In the spirit of our TLS shared values radical of honesty and openness, this week’s meeting will be a planning session where core group members and the larger HAL network will collaboratively envision an upcoming workshop on “mutual aid storytelling.” TLS is an ongoing and evolving process of collectively creating a learning community and we want to make that in-process aspect visible to everyone who participates. Join us to see what horizontal and sustainable workshop development can look like and gather tools and resources for your own efforts.
This session is free and open to the public.
This session will explore ways that sharing stories — whether individual, community, or broader structural histories — supports ongoing mutual aid and organizing efforts. Led by organizers of mutual aid in cities from Newark to Miami to Milwaukee, the workshop will explore what mutual aid is and how it’s different from charity or social service; how story sharing is central to sustaining and growing mutual aid; who storytelling is for and how history/memory can support mutual aid; and what roles people from different subject positions (students, organizers, faculty, local residents) can play. It will explore “mutual aid storytelling” as a practice for this moment and offer ways to ground learning spaces in holistic listening and healing practices.
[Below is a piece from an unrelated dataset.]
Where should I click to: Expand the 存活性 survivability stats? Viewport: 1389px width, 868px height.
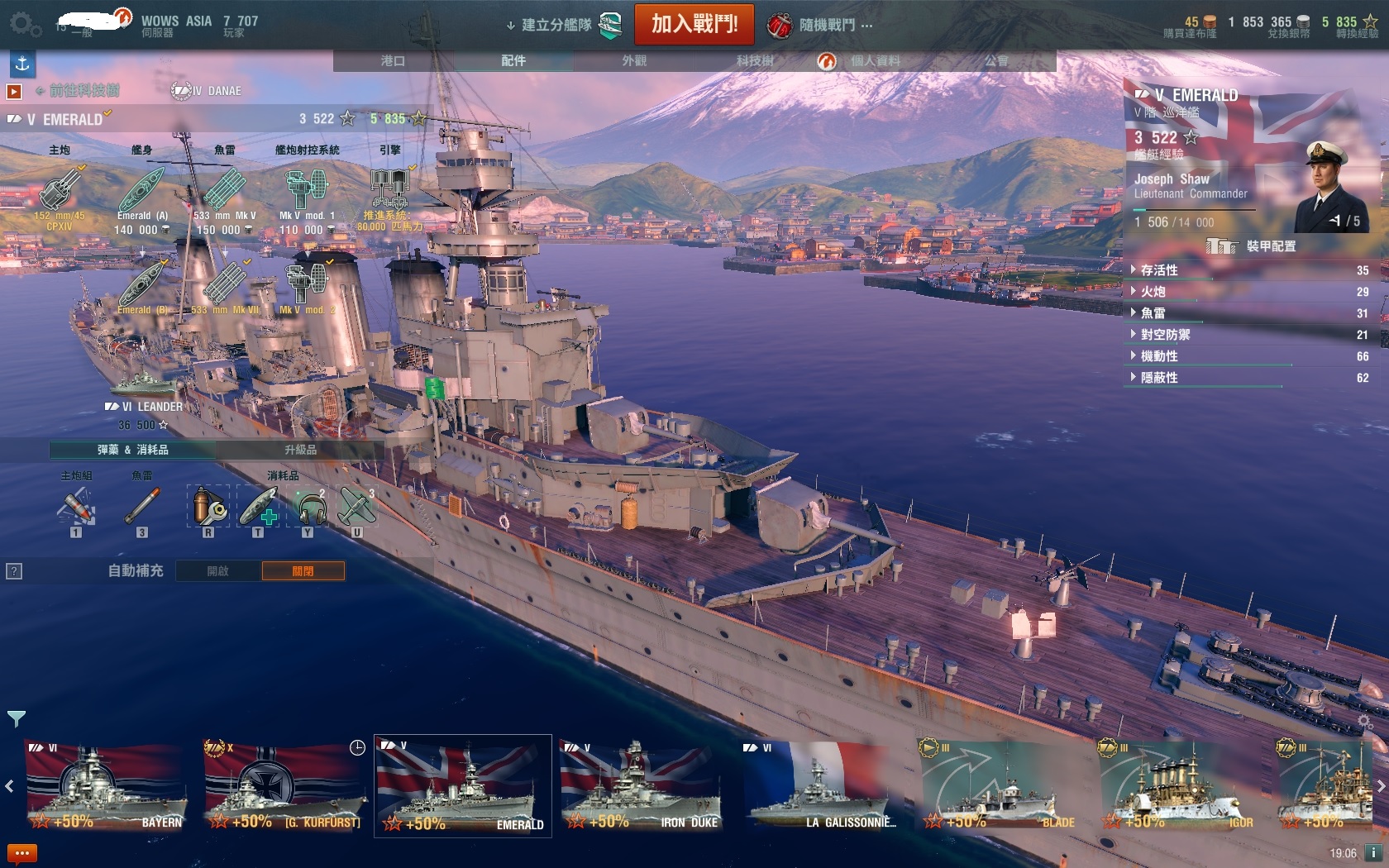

Free and open to the public.
This session will build on our growing exploration of the role of storytelling in mutual aid and other non-hierarchical organizing efforts. We will be joined by Tara Taylor of the mutual aid project Helpful Jellyfish based in Philadelphia who will help ground us in the slow work of shifting our deeply embedded ideas of what our own story is and what it can be. Together we will reflect on how to challenge “trauma porn” narratives, re-work our stories to have real material change in our lives, and better connect to each other through our shared experiences.
Free and open to the public.
This session will be shaped by our core participants out of our shared efforts.
Details TBD.
Community Mural Making with Kira at Newark Water Coalition. Everyone will get to design their own mural as well as work on a group mural. Themes include respect for the planet and making art from materials in our environment.